On my journey into a frightening, cluttered cabinet in the kitchen, I came across an old recipe book from my childhood called,Southern Cookbook *250 Fine Old Recipes*. It is filled with pages and pages of deliciousness that would make a Weight Watcher’s coach keel over in shock.
The recipe that caught my eye was for Kentucky Burgoo. It’s a special stew that is traditionally served on the day of the Kentucky Derby. Burgoo is the quintessential definition of excess. (Recipe to follow – brace yourself.)
In a non sequitur way, my writing brain shifted to a first draft where excess rules supreme.
(This is the portion of the post where plotters wring their hands and gnash their teeth, while pantsers dance naked in the forest.)
Where else in our writing process can we toss everything lying around the corners of our brain into the story? The first draft is the “try anything” canvas. We jump from the high dive. The “editor has left the room sign” should be blinking when we pour out our heart and soul into the birth of our manuscript.
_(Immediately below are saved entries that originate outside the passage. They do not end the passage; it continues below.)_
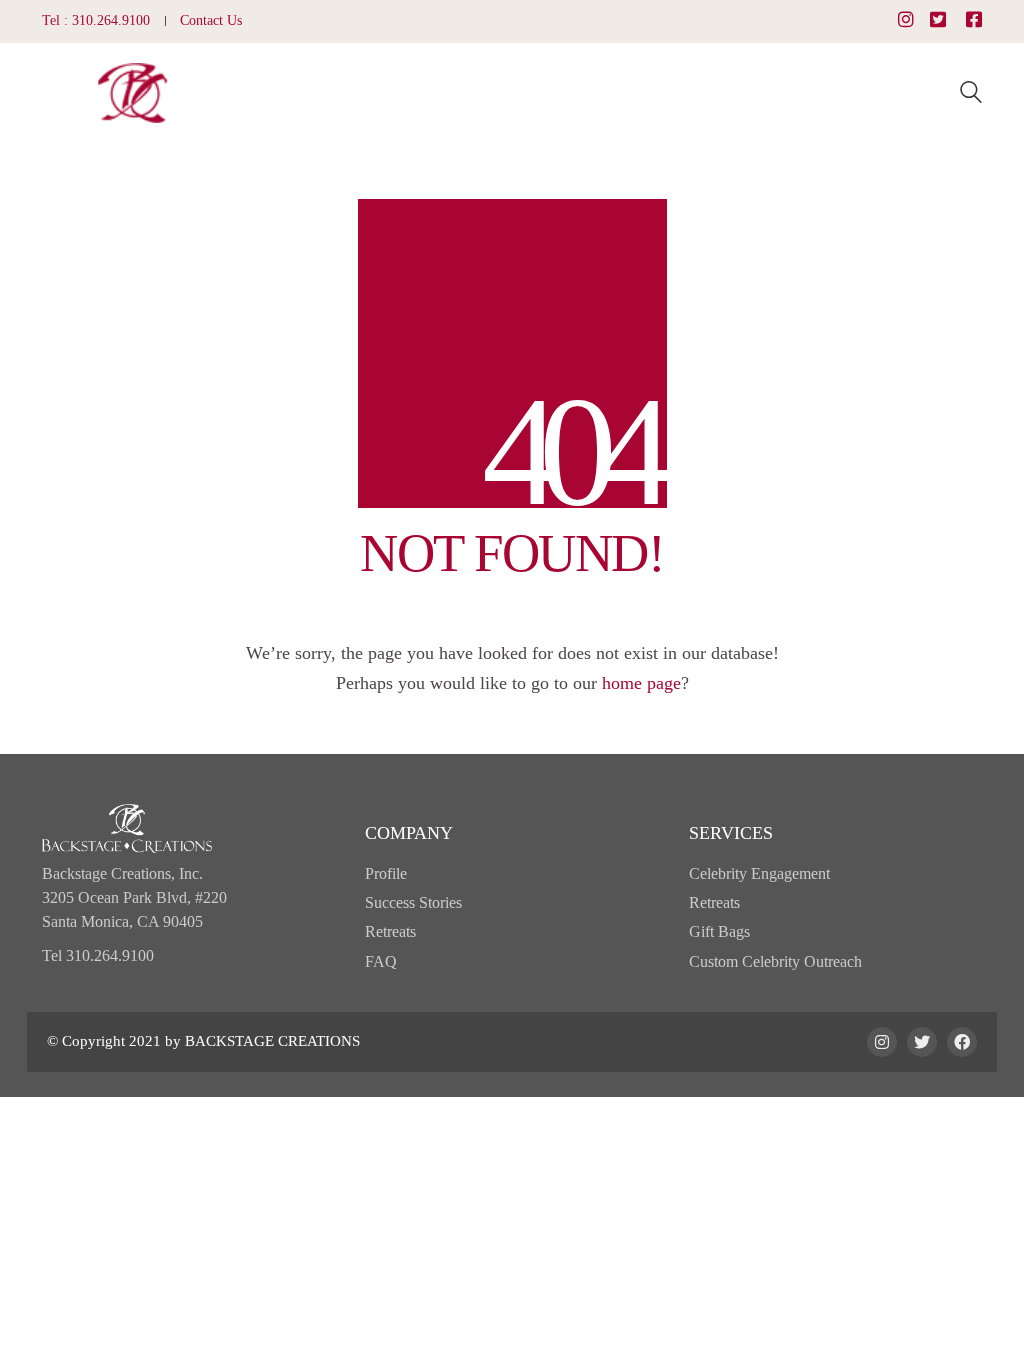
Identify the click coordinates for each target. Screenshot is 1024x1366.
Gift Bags (719, 931)
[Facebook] (962, 1042)
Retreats (390, 931)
We should break out into the song “Anything Goes.”
FIRST DRAFT RECIPE
Sprinkle in similes
Mess with metaphors
Align audacious alliteration
Electrify your eloquence
Scintillate the story stakes
Offer up onomatopoeia
Mesmerize your MC
Quantify your quest
Hold nothing back and fall in love with your story.
There is plenty of time – and necessity - in the revision process for trimming, slashing, rethinking, changing, changing, and changing again.
My wish for you is to taste that wild abandon where you plunge into the garden of excess, writing on the white hot wave of inspiration during your glorious first draft.
Historically served to huge crowds at political rallies, horse sales, and other outdoor events. (Hmmm – maybe an idea for the SCBWI LA Conference gala?)
600 lbs. lean soup meat (no fat, no bones)
200 lbs. fat hens
2000 lbs. potatoes, peeled and diced
200 lbs. onions
5 bushels of cabbage, chopped
60 10lb. cans of tomatoes
24 10lb. cans puree of tomatoes
24 10lb. cans of carrots
18 10lb. cans of corn
Red pepper and salt to taste (are you laughing yet?)
Season with Worcestershire, Tabasco, or steak sauce
Mix the ingredients, a little at a time, and cook outdoors in huge iron kettles over wood fires from 15 to 20 hours. Use squirrels in season…one dozen squirrels to each 100 gallons. (I did not make up the squirrel part. Who knew there was an actual squirrel season?)
And THAT, my friends, is excess. Happy first drafting.